Saved data entries
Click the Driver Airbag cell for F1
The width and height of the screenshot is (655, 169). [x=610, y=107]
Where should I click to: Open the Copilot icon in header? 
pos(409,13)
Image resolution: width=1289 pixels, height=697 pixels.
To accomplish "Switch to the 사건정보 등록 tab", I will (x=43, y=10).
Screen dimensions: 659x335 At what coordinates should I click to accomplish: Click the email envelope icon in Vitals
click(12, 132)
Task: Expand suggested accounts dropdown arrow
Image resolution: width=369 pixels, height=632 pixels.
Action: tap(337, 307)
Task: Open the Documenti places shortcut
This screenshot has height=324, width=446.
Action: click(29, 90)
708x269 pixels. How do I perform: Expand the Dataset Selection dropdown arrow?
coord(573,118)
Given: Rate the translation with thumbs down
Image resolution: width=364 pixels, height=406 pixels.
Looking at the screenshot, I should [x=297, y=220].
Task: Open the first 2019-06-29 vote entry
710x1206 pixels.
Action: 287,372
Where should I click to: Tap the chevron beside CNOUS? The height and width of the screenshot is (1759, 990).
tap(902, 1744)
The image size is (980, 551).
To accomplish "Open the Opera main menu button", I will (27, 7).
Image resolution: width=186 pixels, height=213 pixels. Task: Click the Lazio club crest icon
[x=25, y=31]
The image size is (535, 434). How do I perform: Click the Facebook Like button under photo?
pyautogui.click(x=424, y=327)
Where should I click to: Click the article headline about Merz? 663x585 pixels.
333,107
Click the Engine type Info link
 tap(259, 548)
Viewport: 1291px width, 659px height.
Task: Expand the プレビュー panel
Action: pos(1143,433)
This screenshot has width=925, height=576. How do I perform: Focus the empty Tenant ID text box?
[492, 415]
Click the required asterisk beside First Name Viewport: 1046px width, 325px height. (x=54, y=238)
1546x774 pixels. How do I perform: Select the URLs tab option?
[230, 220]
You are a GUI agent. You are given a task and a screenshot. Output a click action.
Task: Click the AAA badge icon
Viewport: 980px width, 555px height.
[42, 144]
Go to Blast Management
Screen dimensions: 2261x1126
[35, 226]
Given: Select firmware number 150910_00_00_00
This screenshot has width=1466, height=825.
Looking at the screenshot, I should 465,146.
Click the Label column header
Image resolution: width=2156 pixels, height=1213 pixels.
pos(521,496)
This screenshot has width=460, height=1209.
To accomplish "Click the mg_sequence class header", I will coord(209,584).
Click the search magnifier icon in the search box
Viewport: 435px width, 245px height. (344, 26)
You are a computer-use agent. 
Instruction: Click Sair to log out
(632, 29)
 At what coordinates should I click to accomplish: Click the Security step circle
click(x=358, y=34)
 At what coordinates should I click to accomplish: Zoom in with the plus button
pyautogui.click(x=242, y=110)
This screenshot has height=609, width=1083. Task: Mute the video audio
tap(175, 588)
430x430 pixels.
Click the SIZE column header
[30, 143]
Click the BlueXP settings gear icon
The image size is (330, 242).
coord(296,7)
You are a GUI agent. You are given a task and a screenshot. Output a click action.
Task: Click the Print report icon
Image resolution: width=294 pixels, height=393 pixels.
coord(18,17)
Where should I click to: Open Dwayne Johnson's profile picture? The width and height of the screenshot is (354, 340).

== What is being asked ==
Every entry must be duplicated exactly as it stands.

== Result ==
Click the Driver Airbag cell for F1
The width and height of the screenshot is (655, 169). [x=610, y=107]
Where should I click to: Open the Copilot icon in header? 
pos(409,13)
Image resolution: width=1289 pixels, height=697 pixels.
To accomplish "Switch to the 사건정보 등록 tab", I will (x=43, y=10).
Screen dimensions: 659x335 At what coordinates should I click to accomplish: Click the email envelope icon in Vitals
click(12, 132)
Task: Expand suggested accounts dropdown arrow
Image resolution: width=369 pixels, height=632 pixels.
Action: tap(337, 307)
Task: Open the Documenti places shortcut
This screenshot has height=324, width=446.
Action: click(29, 90)
708x269 pixels. How do I perform: Expand the Dataset Selection dropdown arrow?
coord(573,118)
Given: Rate the translation with thumbs down
Image resolution: width=364 pixels, height=406 pixels.
Looking at the screenshot, I should [x=297, y=220].
Task: Open the first 2019-06-29 vote entry
710x1206 pixels.
Action: 287,372
Where should I click to: Tap the chevron beside CNOUS? The height and width of the screenshot is (1759, 990).
tap(902, 1744)
The image size is (980, 551).
To accomplish "Open the Opera main menu button", I will (27, 7).
Image resolution: width=186 pixels, height=213 pixels. Task: Click the Lazio club crest icon
[x=25, y=31]
The image size is (535, 434). How do I perform: Click the Facebook Like button under photo?
pyautogui.click(x=424, y=327)
Where should I click to: Click the article headline about Merz? 663x585 pixels.
333,107
Click the Engine type Info link
 tap(259, 548)
Viewport: 1291px width, 659px height.
Task: Expand the プレビュー panel
Action: pos(1143,433)
This screenshot has width=925, height=576. How do I perform: Focus the empty Tenant ID text box?
[492, 415]
Click the required asterisk beside First Name Viewport: 1046px width, 325px height. (x=54, y=238)
1546x774 pixels. How do I perform: Select the URLs tab option?
[230, 220]
You are a GUI agent. You are given a task and a screenshot. Output a click action.
Task: Click the AAA badge icon
Viewport: 980px width, 555px height.
[42, 144]
Go to Blast Management
Screen dimensions: 2261x1126
[35, 226]
Given: Select firmware number 150910_00_00_00
This screenshot has width=1466, height=825.
Looking at the screenshot, I should 465,146.
Click the Label column header
Image resolution: width=2156 pixels, height=1213 pixels.
pos(521,496)
This screenshot has width=460, height=1209.
To accomplish "Click the mg_sequence class header", I will coord(209,584).
Click the search magnifier icon in the search box
Viewport: 435px width, 245px height. (344, 26)
You are a computer-use agent. 
Instruction: Click Sair to log out
(632, 29)
 At what coordinates should I click to accomplish: Click the Security step circle
click(x=358, y=34)
 At what coordinates should I click to accomplish: Zoom in with the plus button
pyautogui.click(x=242, y=110)
This screenshot has height=609, width=1083. Task: Mute the video audio
tap(175, 588)
430x430 pixels.
Click the SIZE column header
[30, 143]
Click the BlueXP settings gear icon
The image size is (330, 242).
coord(296,7)
You are a GUI agent. You are given a task and a screenshot. Output a click action.
Task: Click the Print report icon
Image resolution: width=294 pixels, height=393 pixels.
coord(18,17)
Where should I click to: Open Dwayne Johnson's profile picture? The width and height of the screenshot is (354, 340).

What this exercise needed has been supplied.